El caso más reciente ocurrió en la zona turística de Cerritos, en Mazatlán, donde seis visitantes fueron privados de la libertad tras salir a pasear en vehículos todoterreno.
Días después, una mujer y una menor fueron localizadas con vida, mientras continúa la búsqueda de cuatro hombres desaparecidos. El hecho generó preocupación adicional debido a su cercanía con el Carnaval del puerto y al impacto que tiene en la percepción de seguridad en uno de los destinos turísticos más importantes del país.
🚨 Detienen a dos sujetos armados, presuntamente vinculados con la desaparición de mineros en Concordia, Sinaloa, durante operativo de búsqueda. pic.twitter.com/HUDA4ZSnvk
— Guillermo Ortega Ruiz (@GOrtegaRuiz) February 4, 2026
Desapariciones en medio de la disputa criminal
El contexto de violencia en el estado no es reciente. En las últimas semanas, la desaparición de al menos 14 trabajadores mineros en el municipio de Concordia evidenció el alcance de la crisis en regiones alejadas de los centros urbanos. Los trabajadores fueron privados de la libertad por un grupo armado que irrumpió en un campamento minero, lo que detonó un amplio despliegue de fuerzas federales en la zona serrana.
Investigaciones y reportes periodísticos señalan que estos hechos ocurren en un escenario de confrontación entre facciones del crimen organizado que buscan mantener o ampliar su control territorial. La disputa interna entre grupos criminales ha provocado que actividades económicas legales, como la minería, también se conviertan en espacios de presión o disputa.

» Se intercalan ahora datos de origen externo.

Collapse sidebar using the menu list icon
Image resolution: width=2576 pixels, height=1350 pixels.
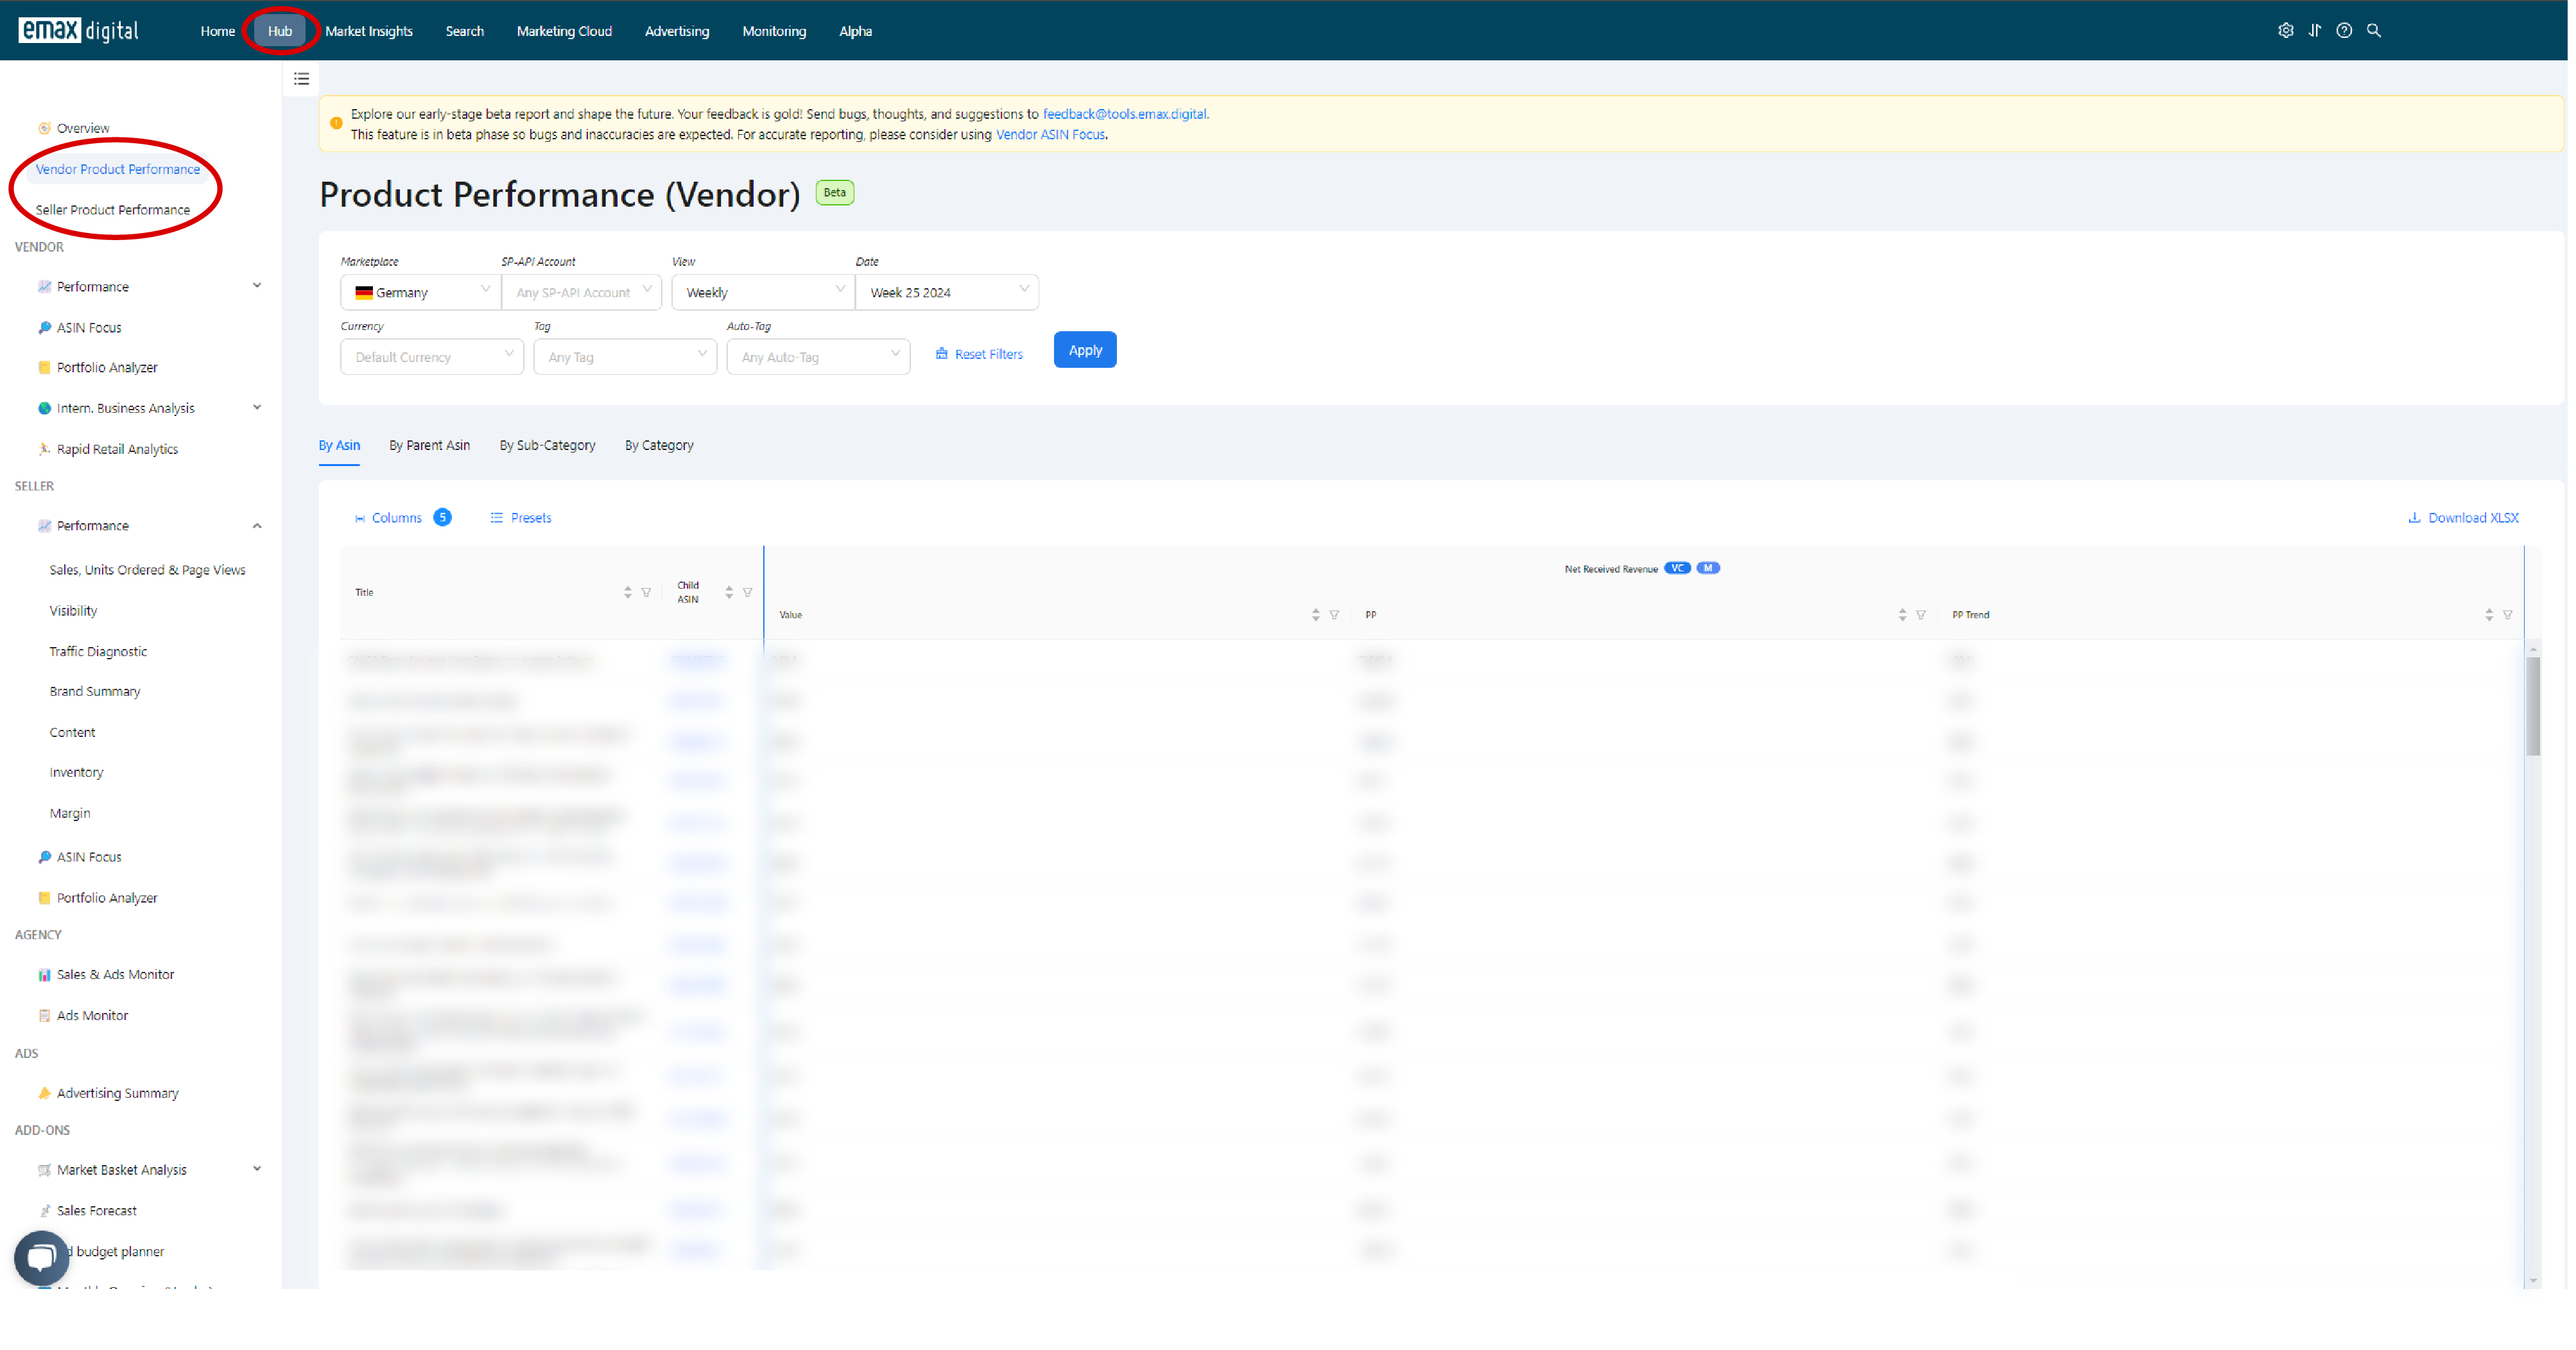click(301, 79)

Especialistas en seguridad han advertido que el secuestro colectivo de trabajadores refleja una tendencia en la que las organizaciones criminales diversifican sus actividades ilícitas más allá del tráfico de drogas, recurriendo a prácticas como la extorsión o el control de actividades productivas para financiar sus operaciones.
📍Zona en disputa y control de “Los Chapitos”: Así es Concordia, donde desaparecieron los mineros de Vizsla Silver https://t.co/ZtNT7ByiDm
— Guillermo Ortega Ruiz (@GOrtegaRuiz) February 3, 2026
Reclutamiento y control territorial
En paralelo, analistas señalan que el aumento de desapariciones está ligado a estrategias de reclutamiento forzado y control social en zonas donde los grupos criminales buscan fortalecer su presencia. El fenómeno se ha intensificado en regiones rurales y serranas, donde la presencia institucional es limitada y la población enfrenta mayores condiciones de vulnerabilidad.
La violencia reciente en Sinaloa ha sido atribuida, en parte, a enfrentamientos entre grupos rivales que disputan rutas, territorios y actividades económicas, lo que ha derivado en desplazamientos internos y un incremento en la percepción de inseguridad.
El caso de los turistas desaparecidos en Mazatlán y el secuestro de los mineros en Concordia muestran dos caras de un mismo problema: mientras en zonas urbanas y turísticas los hechos generan alarma por su impacto mediático, en comunidades rurales las desapariciones suelen ocurrir lejos de los reflectores.